The leagues are quickly garnering the support of big companies, teams, and celebrities.

Esports Are Real Sports, And Believe It Or Not, Nike Thinks So, Too

If you're reading this, you probably know what Nike is. You probably own a pair of their shoes or bought some clothes from them, or have sports equipment from them. If you own Jordans, or a pair of Converse, or even the Nike iPhone case (I can't believe you bought that) then you definitely know who and what Nike is. A staple of American culture is what it is. The ads have been around since your parents were kids.

If you are an immigrant, you probably still have some sort of family history of Nike too. It doesn't matter if you're an athlete, a hipster, a hypebeast, or a professional, it's part of American history and our future too.

Now, do you know what the LPL is? How about "League of Legends"? Esports? Yes, it's just some kids playing video games, but actually, it's more. League of Legends is an online strategy game where 10 players are split on to two teams, and each member on the team plays a specific role. Some attack, some heal, some defend, and some tank. And there are 140-plus characters to play as, each with a different set of skills. On top of that, there are minions that help you during the game and some neutral monsters that either team can kill in order to get extra experience or if it's a dragon or baron, gives the whole team a crucial buff. The point of the game is to take down towers in three different lanes on the map and lead your team to the enemy base to destroy their nexus and win.

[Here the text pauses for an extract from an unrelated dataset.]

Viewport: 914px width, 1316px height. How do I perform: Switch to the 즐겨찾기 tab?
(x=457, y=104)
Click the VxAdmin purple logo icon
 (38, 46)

With so many variables and strategies, the game is extremely mind-taxing and requires both skill and intellect, as well as leadership and cooperation, to win. It's like a chess game but with added dimensions of difficulty. And like the traditional sports you see on ESPN (well actually, "LoL" is on ESPN too), the best players are heralded as professionals and drafted into teams to duke it out in region-based leagues. There's one in NA, and our players are pretty good but the best players are usually in China and South Korea. With the infrastructure of the league growing, the fanbase growing, and the viewership in the millions (2018's World Finals had an online viewership of around 100 million people) what's to say that this isn't a real sport? The mind is a muscle too, and there is a lot of importance on reaction time and decision making.

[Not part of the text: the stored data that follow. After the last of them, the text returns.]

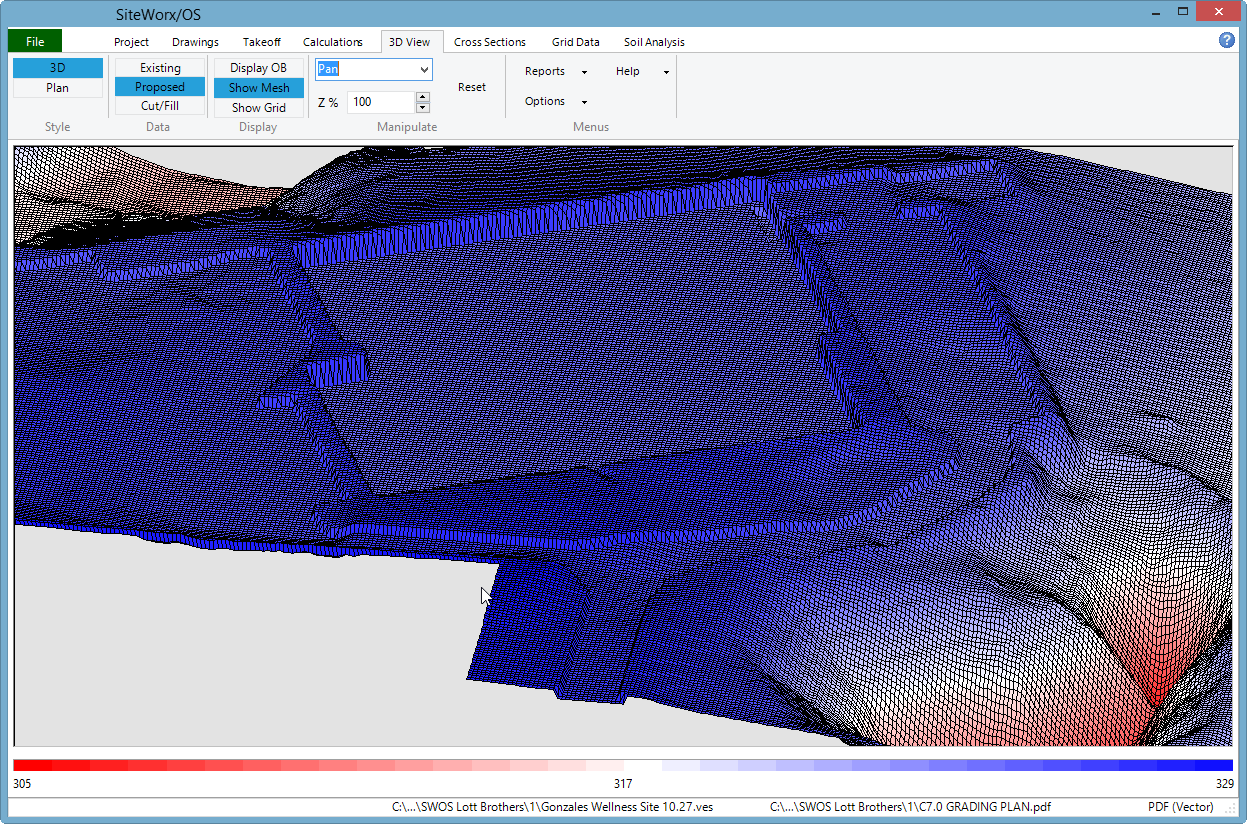The image size is (1247, 824).
Task: Increase Z % using the up stepper arrow
Action: point(424,96)
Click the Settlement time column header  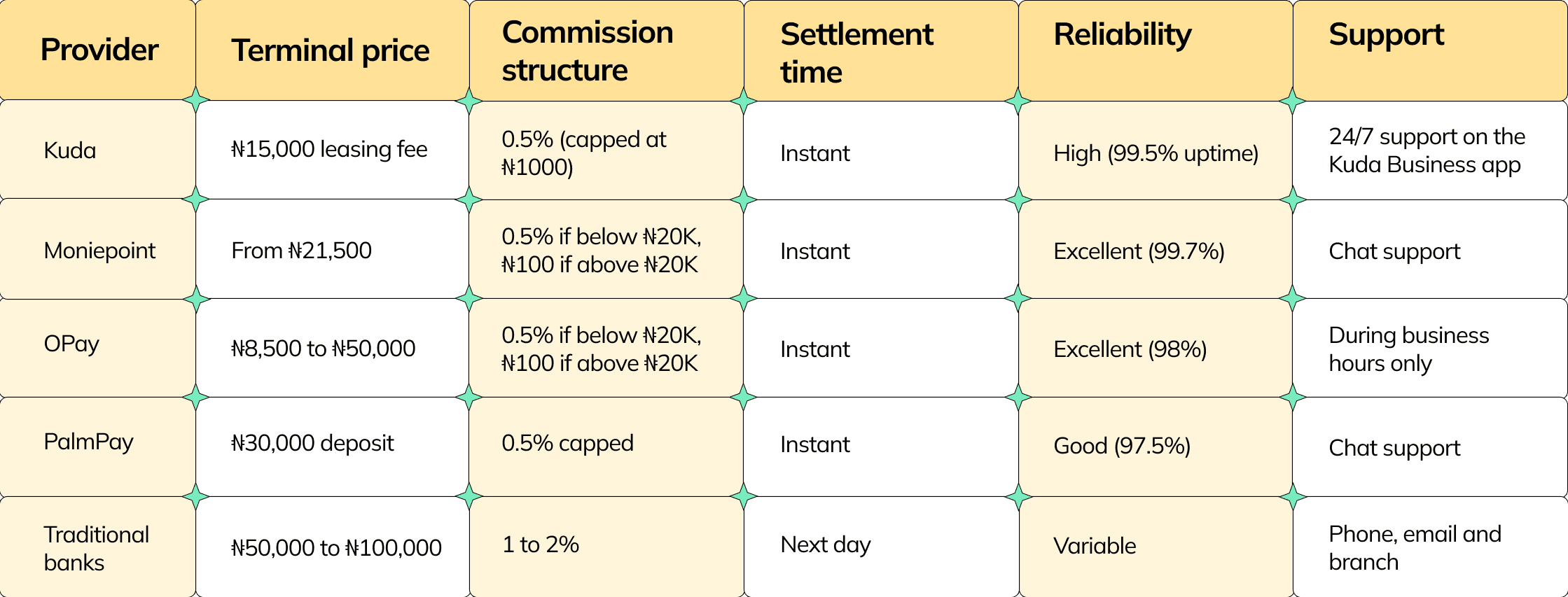coord(856,52)
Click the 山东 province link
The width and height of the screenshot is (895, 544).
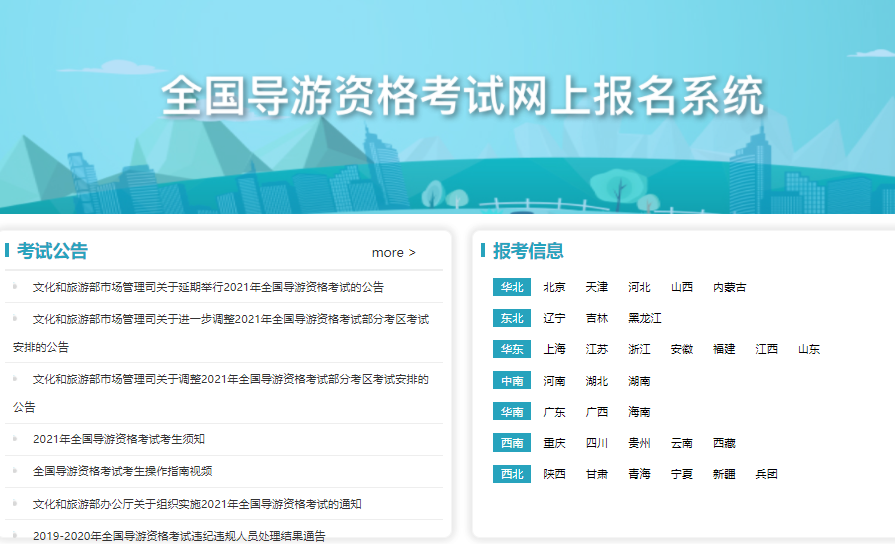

Tencent's League of Legends Pro League (LPL) is China's official "LoL" pro scene, and recently via a tweet on the LPL's English twitter account confirmed that Nike will be making the league's official attire. This includes jerseys and sneakers. Before smaller companies would produce the jerseys or each team would have their own provider of apparel. Not many teams have big clothing brands behind them though. This collaboration between an American company and the Chinese league is surprising, as in...why China? Well, even with the political issues between USA and China, the company that owns "LoL" is Tencent, a massive gaming corporation and thus, it's in their best interest to start with the country they know best. Additionally, bringing Nike to LPL makes Nike even more popular in China and with the number of potential customers there, it's in Nike favor as well.

With Nike backing LPL it further qualifies pro gamers as athletes as they mention that Nike is on the mission to support all athletes.

This deal, while a surprise to fans, isn't completely unexpected. Last year RNG (an LPL team) player, Jian "Uzi" Zihao, signed an endorsement deal with Nike to promote him alongside who else but the LeBron James. Many other western brands have deals with Chinese teams like Mercedes-Benz and KFC. And it isn't a surprise to see big names on the jerseys of "LoL" pro players, like seeing Intel, Monster, Geico, Mastercard, etc. Sports teams have their money in League as well, with many professional traditional sports teams investing in some teams, for example... Miami Heats backs Misfits Gaming and Golden State Warriors supports Golden Guardians. Rick Fox leads Echo Fox and Drake is partnered with 100 Thieves.

The leagues are quickly garnering the support of big companies, teams, and celebrities. Seeing Nike backing and the entire league just means that soon the argument against esports will have to settle down and if you don't think so, then check out a game sometime soon.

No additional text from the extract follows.